__The task__:
Pick out each line of the data below that contains the string "center", and copy those lines. Case counts.

__Data lines__:
- - - -

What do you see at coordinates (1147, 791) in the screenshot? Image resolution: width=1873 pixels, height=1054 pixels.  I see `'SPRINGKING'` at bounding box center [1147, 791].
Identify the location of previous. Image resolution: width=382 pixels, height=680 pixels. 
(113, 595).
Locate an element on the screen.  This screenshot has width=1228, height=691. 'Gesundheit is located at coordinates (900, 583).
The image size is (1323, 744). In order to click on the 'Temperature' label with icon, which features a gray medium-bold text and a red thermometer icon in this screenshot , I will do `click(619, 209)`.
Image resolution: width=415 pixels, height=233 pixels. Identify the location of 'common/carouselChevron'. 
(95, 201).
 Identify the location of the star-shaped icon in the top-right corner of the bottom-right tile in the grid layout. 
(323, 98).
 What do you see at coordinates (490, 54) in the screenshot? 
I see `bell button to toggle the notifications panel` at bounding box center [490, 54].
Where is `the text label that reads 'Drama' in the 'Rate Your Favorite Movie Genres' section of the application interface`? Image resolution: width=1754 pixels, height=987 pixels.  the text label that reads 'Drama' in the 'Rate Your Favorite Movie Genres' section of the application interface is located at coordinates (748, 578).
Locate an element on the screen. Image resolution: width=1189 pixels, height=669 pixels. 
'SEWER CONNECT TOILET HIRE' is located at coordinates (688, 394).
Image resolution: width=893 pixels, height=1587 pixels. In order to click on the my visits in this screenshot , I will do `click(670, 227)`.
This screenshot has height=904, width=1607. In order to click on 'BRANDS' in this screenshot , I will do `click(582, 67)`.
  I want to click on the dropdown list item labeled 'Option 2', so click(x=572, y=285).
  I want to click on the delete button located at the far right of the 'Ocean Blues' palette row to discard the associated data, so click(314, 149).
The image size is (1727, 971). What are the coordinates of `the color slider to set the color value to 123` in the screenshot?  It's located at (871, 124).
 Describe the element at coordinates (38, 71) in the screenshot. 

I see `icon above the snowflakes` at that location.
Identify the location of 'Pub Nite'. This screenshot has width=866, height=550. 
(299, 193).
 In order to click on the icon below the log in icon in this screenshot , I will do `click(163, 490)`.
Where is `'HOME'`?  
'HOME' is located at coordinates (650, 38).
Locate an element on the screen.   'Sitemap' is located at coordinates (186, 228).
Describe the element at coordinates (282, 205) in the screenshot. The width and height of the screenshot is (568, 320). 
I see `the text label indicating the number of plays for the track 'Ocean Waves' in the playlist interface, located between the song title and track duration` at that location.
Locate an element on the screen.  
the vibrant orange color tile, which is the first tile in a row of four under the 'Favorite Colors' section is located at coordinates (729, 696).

- - - -

__Reply__:
What do you see at coordinates (1147, 791) in the screenshot? Image resolution: width=1873 pixels, height=1054 pixels.  I see `'SPRINGKING'` at bounding box center [1147, 791].
I see `bell button to toggle the notifications panel` at bounding box center [490, 54].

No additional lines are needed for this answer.